Control of Adulis allowed Axum to be the major power on the Red Sea. This port was the principal staging area for Kaleb's invasion of the Himyarite kingdom of Dhu Nuwas around 520. While the scholar Yuri Kobishchanov detailed a number of raids Aksumites made on the Arabian coast (the latest being in 702, when the port of Jeddah was occupied), and argued that Adulis was later captured by the Muslims, which brought to an end Axum's naval ability and contributed to the Aksumite Kingdom's isolation from the Byzantine Empire and other traditional allies, the last years of Adulis are a mystery. Muslim writers occasionally mention both Adulis and the nearby Dahlak Archipelago as places of exile. The evidence suggests that Axum maintained its access to the Red Sea, yet experienced a clear decline in its fortunes from the seventh century onwards. In any case, the sea power of Axum waned and security for the Red Sea fell on other shoulders.

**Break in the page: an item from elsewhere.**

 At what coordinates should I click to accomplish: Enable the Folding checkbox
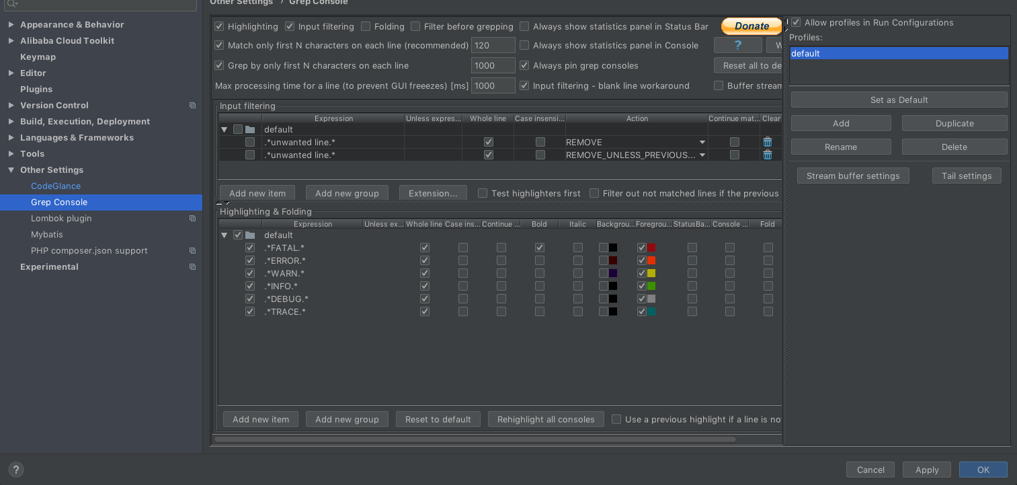click(x=366, y=27)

Adulis was one of the first Axumite sites to undergo excavation, when a French mission to Eritrea under Vignaud and Petit performed an initial survey in 1840, and prepared a map which marked the location of thee structures they believed were temples. In 1868, workers attached to Napier's campaign against Tewodros II visited Adulis and exposed several buildings, including the foundations of a Byzantine-like church.
The first scientific excavations at Adulis were undertaken by a German expedition in 1906, under the supervision of R. Sundström. Sundström worked in the northern sector of the site, exposing a large structure, which he dubbed the "palace of Adulis", as well as recovering Axumite coinage. The expedition's results were published in four volumes in 1913. R. Paribeni excavated in Adulis the following year, discovering many structures similar to what Sundström had found earlier, as well as a number of ordinary dwellings. Wine amphorae imported from the area of modern Aqaba where found here. These types now called Ayla-Axum Amphoras have since been found at other sites in Eritrea including on Black Assarca Island.

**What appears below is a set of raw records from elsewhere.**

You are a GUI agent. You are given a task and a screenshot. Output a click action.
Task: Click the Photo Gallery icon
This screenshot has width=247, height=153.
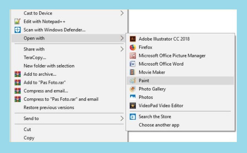[133, 89]
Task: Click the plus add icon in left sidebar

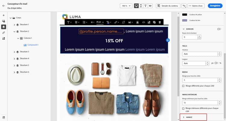Action: tap(4, 15)
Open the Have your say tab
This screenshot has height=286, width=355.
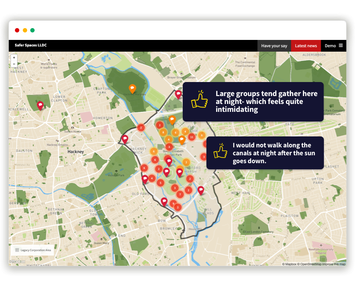point(274,46)

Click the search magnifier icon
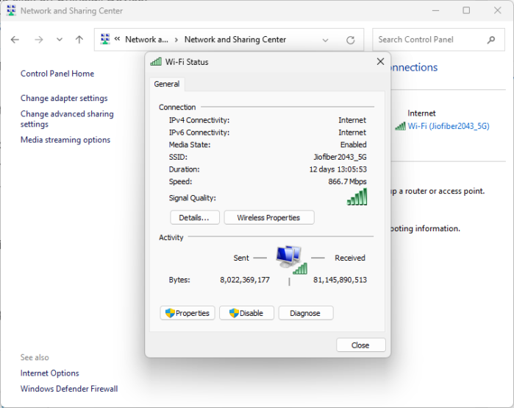click(x=491, y=40)
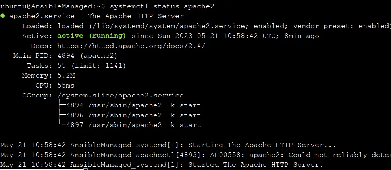The width and height of the screenshot is (391, 170).
Task: Click the Tasks limit 1141 text
Action: (x=99, y=66)
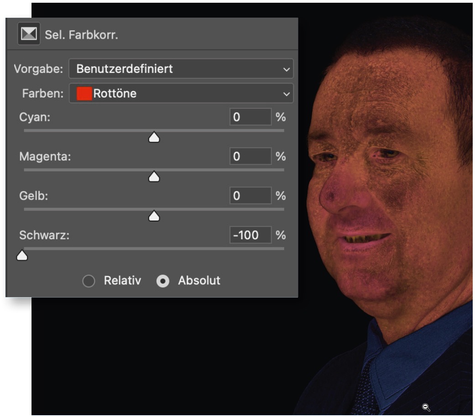Screen dimensions: 475x417
Task: Click the chevron arrow of Vorgabe dropdown
Action: pyautogui.click(x=286, y=70)
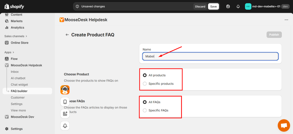Viewport: 293px width, 134px height.
Task: Go to AI chatbot in sidebar
Action: coord(18,78)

Over 50 years passed until the next series of excavations, when in 1961 and 1962 the Ethiopian Institute of Archeology sponsored an expedition led by Francis Anfray. This excavation not only recovered materials showing a strong affinities with the late Axumite kingdom, but a destruction layer. This in turn prompted Kobishchanov to later argue that Adulis had been destroyed by an Arab raid in the mid-7th century, a view that has since been rejected.

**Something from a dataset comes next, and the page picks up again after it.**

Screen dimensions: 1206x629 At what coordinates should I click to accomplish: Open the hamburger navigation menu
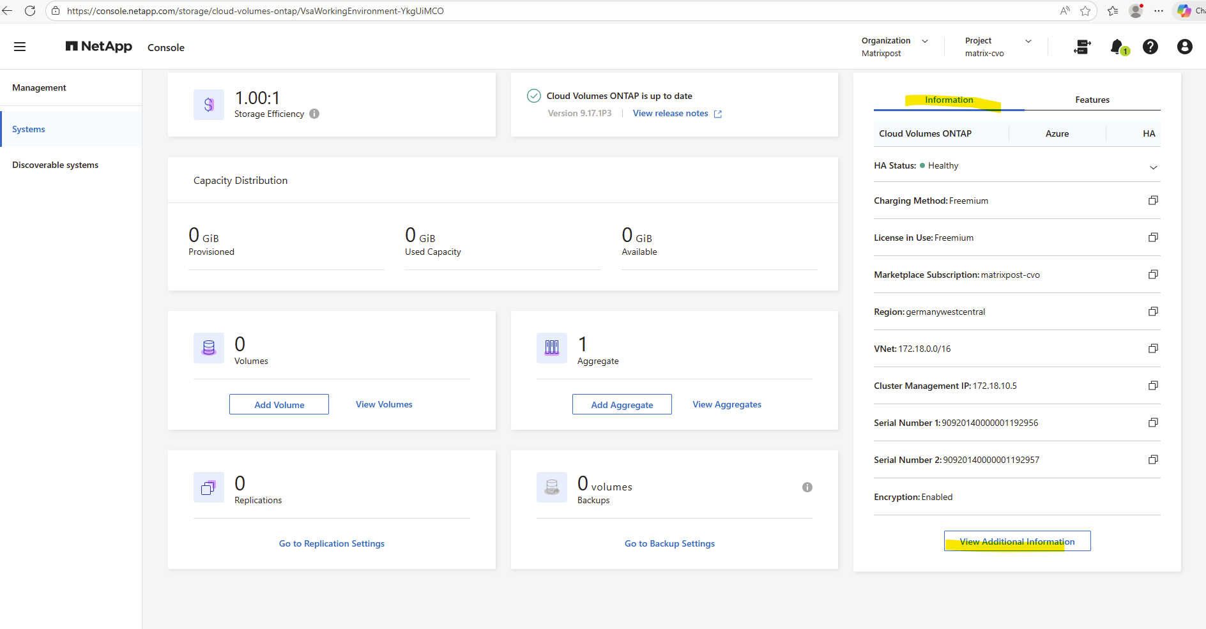pyautogui.click(x=20, y=47)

A pair of fragments of glass vessels were found in the lowest layers at Adulis, which are similar to specimens from the 18th Dynasty of Egypt. One very specialised imported vessel discovered at the site was a Menas flask. It was stamped with a design showing the Egyptian St. Menas between two kneeling camels. Such vessels are supposed to have held water from a spring near the saint's tomb in Egypt (Paribeni 1907: 538, fig. 54), and this particular one may have been brought to Adulis by a pilgrim.
- Peter Thonemann, "Gates of Horn", p. 9
- Leclant, Jean (1993). Sesto Congresso internazionale di egittologia: atti, Volume 2. International Association of Egyptologists. p. 402. Retrieved 15 September 2014.
- "Eritrea wants artefacts back". 2005-10-02. Retrieved 2007-02-05.
- G W Bowersock. The Throne of Adulis: Red Sea wars on the eve of Islam. Oxford: University Press. 2013. ISBN 978 0 19 973932 5 (reviewed by Peter Thonemann in "Gates of Horn", Times Literary Supplement, 6 December 2013, pp. 9–10)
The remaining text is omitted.